In spite of her apparent embarrassment she quickly accepted. As I cut up her meal into bite-sized pieces we began to talk. She told me how she’d broken her wrist and how frustrated she was with the way her injury had limited her ability to do the most menial of tasks. She complained that the break was mending much slower than she’d expected, and couldn’t understand why. So I asked her if she’d prayed for healing. She stared blankly at me for a minute. Then, with a bewildered look on her face she said, “You know, it had never occurred to me to pray for myself. I go to church. I believe in God and I often pray for other people. But praying for my own healing has never crossed my mind.” Her voice was filled with such a deep sadness that I knew that she was losing hope.

So I asked if she would mind if I prayed with her. She reached over her plate and grabbed my hand without hesitation and bowed her head to pray. In the midst of the commotion we talked to God together, and asked Him to relieve her of pain and to heal her. She squeezed my hand as tears of relief ran down her cheeks. Before leaving the table at the end of the meal, my prayer partner hugged me, turned around, and walked away with renewed hope in her eyes. I have never seen her again.
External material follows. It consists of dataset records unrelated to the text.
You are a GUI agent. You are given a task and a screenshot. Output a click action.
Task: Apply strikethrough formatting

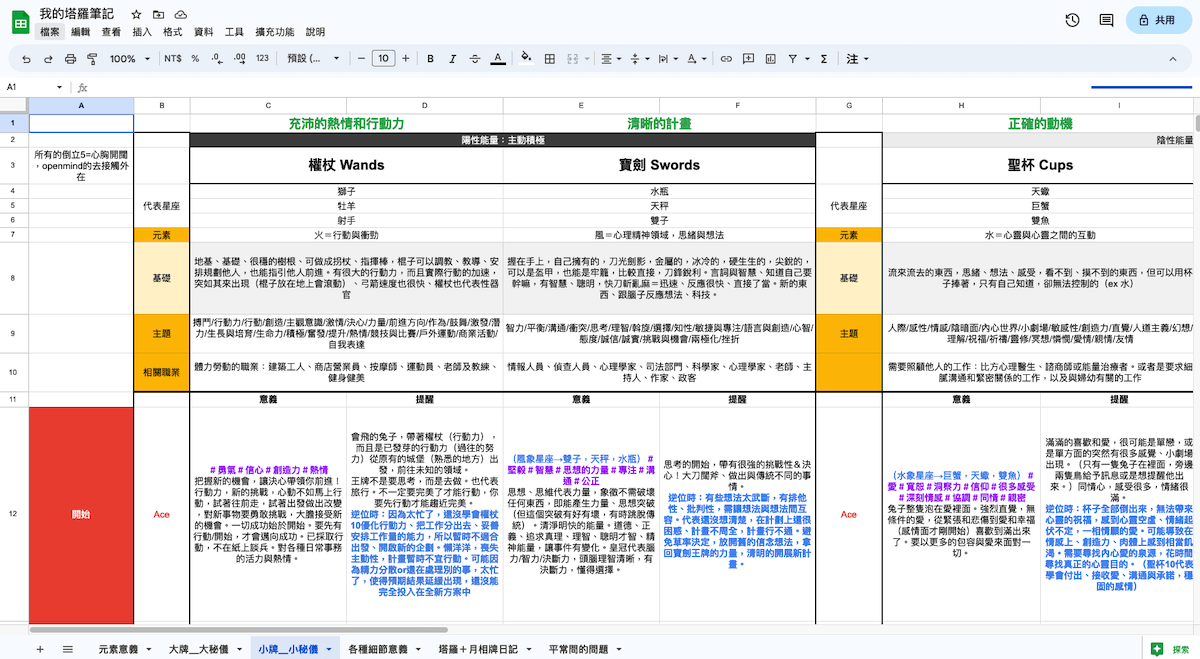[475, 59]
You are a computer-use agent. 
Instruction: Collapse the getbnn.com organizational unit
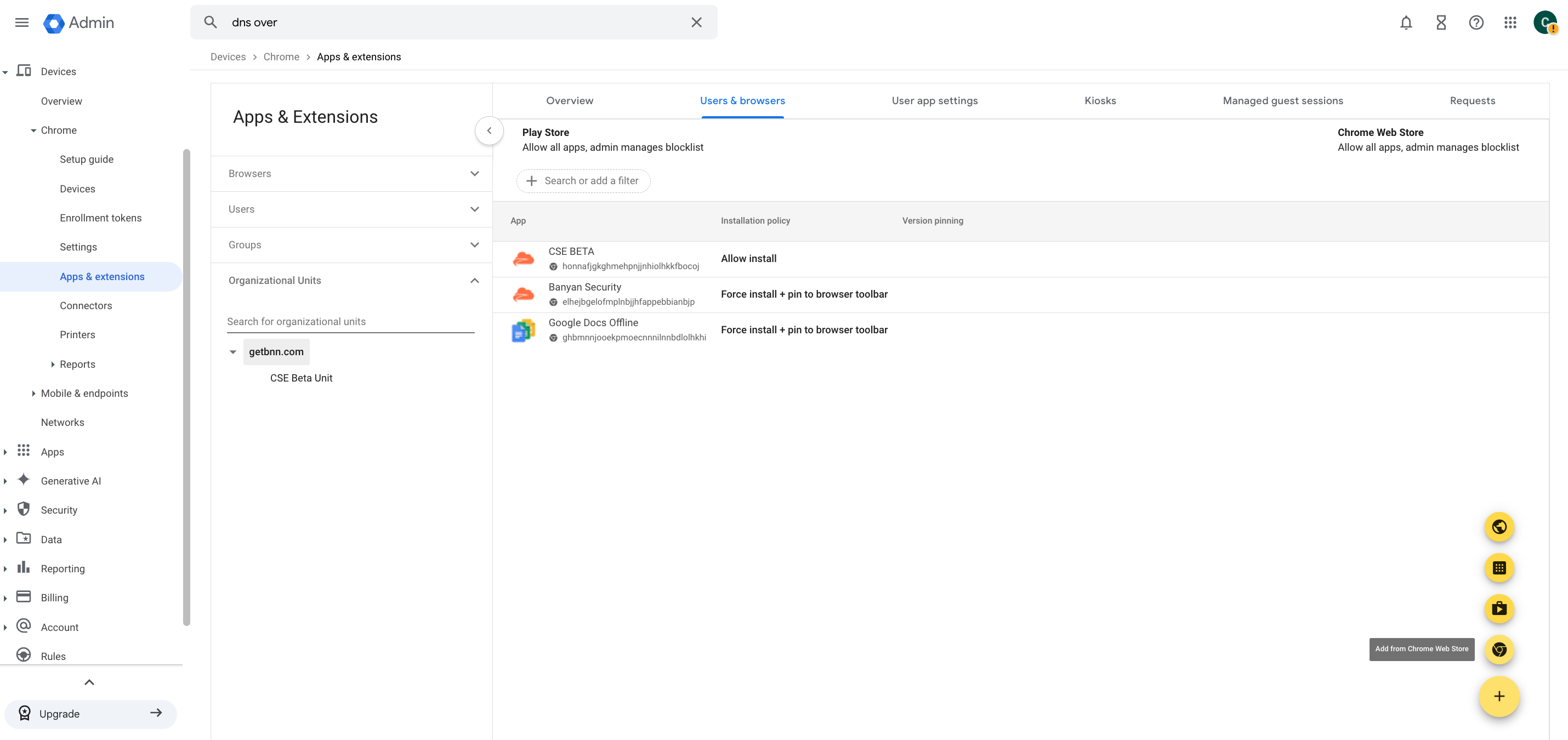pyautogui.click(x=232, y=352)
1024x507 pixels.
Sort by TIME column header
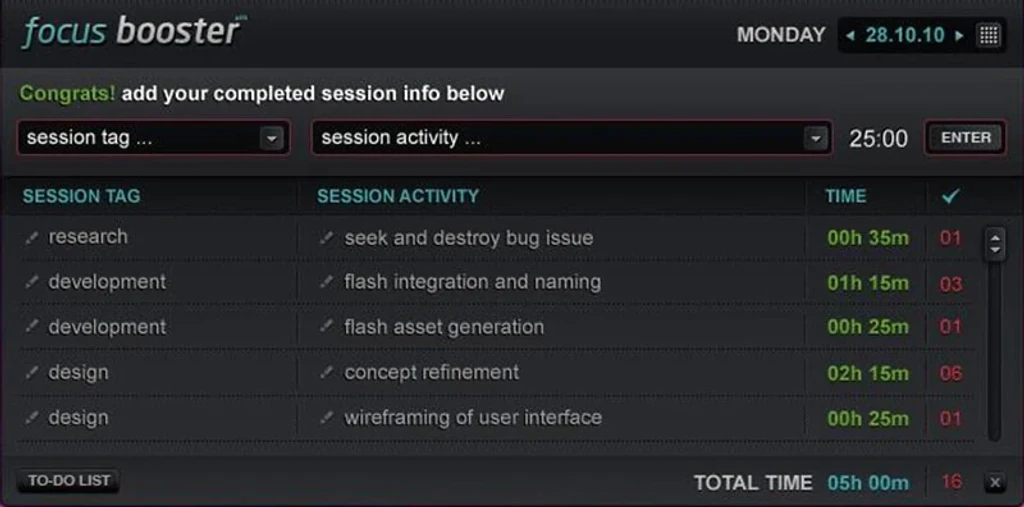click(846, 196)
Sadly, this sweet woman is not the only one who is guilty of overlooking the obvious. Prayer should be a Christian’s first line of defense during times of trouble and should come as naturally, and as often, as breathing. Curiously, it is often the last measure taken. Why is that? Could it be that there is a misconception about what prayer is? Do people think that there is a particular method involved when approaching God in prayer? Or, like her, do we think ourselves selfish if we pray for what we need? Scripture tells us that ‘we don’t get because we don’t ask’. But when we do, let’s remember to speak to God from the depths of our hearts, not only from our mouths and trust that whatever He chooses to do for us is best.

We are so accustomed to fighting our physical problems with a physical solution that we tend to overlook the most effective weapon we have at our disposal. Prayer. Instead of turning to God for help and guidance we run to people or struggle to overcome our ordeals alone. Some things are beyond the scope of our human capabilities and out of our control. For God…nothing is impossible.

So, whenever we are attacked by physical problems or begin to fret and worry about things that we can’t figure out, let’s focus on God’s ability to do what we can’t. Let’s thank Him for resolving our situation before we see it happen. It is easy to thank God when things are going right. Faith is not just a matter of believing in God. Faith is believing in what we hope for…even when all the cards are stacked up against it ever happening.

Christian’s have a direct line to God through Christ. The same way we share our concerns, joys and sorrows with those we love, we can share these things with God. There is no method to the way we talk to our loved ones. Why should it be any different with God? He wants to get involved in our lives–but He won’t if we don’t want Him to.

Martin Luther once said “Pray, and let God worry. Good advice.